This seems to be a new driver, totally unrelated to bwn(4) or bwi(4). The license headers in each file seems to indeed indicate that this driver can be ported without a lot of hassle (license wise), feel free to do so. :stud

How stable is it anyways? The TODO file mentions a lot of missing features..


----------



## tessio (Feb 11, 2011)

I never used the wireless card, but I will test it soon..


----------



## Nollo (Feb 11, 2011)

With my Debian Linux, I use this driver => http://wiki.debian.org/wl


----------



## tessio (Feb 11, 2011)

I've just tested it and the brcm80211 driver works fine.. (with the help of a closed firmware, sadly)


----------



## Nollo (Feb 14, 2011)

tessio said:
			
		

> I've just tested it and the brcm80211 driver works fine.. (with the help of a closed firmware, sadly)

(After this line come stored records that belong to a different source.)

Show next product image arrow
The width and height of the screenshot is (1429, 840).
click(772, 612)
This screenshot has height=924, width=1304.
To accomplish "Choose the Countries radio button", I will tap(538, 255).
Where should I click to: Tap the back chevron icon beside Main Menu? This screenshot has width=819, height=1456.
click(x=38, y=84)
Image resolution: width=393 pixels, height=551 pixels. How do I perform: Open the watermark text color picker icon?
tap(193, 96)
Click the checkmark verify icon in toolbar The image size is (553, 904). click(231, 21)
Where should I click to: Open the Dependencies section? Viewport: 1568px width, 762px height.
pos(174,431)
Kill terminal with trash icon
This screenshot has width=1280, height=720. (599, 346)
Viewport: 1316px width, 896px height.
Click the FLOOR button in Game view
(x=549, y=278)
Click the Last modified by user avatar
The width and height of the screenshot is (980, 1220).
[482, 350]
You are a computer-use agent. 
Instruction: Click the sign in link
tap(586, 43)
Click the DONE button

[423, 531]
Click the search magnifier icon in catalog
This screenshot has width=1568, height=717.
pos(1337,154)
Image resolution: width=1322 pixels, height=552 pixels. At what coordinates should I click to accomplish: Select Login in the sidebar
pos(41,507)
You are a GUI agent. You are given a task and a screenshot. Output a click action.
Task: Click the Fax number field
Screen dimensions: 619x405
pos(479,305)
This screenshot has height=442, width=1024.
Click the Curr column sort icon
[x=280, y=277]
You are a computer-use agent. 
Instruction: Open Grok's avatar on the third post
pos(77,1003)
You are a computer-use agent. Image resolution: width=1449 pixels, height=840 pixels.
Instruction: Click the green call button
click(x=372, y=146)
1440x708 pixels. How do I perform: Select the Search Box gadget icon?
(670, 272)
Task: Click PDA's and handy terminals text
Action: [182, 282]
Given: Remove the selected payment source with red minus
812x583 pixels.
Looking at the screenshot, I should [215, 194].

You tested it with a broadcom 4313 chipset ?


----------



## tessio (Feb 16, 2011)

Yes, BCM4313 card/chip..


----------



## Nollo (Feb 16, 2011)

tessio said:
			
		

> Yes, BCM4313 card/chip..



Sorry to insist, but I think I misunderstood you, you tested it under a linux distribution or FreeBSD?


----------



## tessio (Feb 17, 2011)

I used Arch Linux..


----------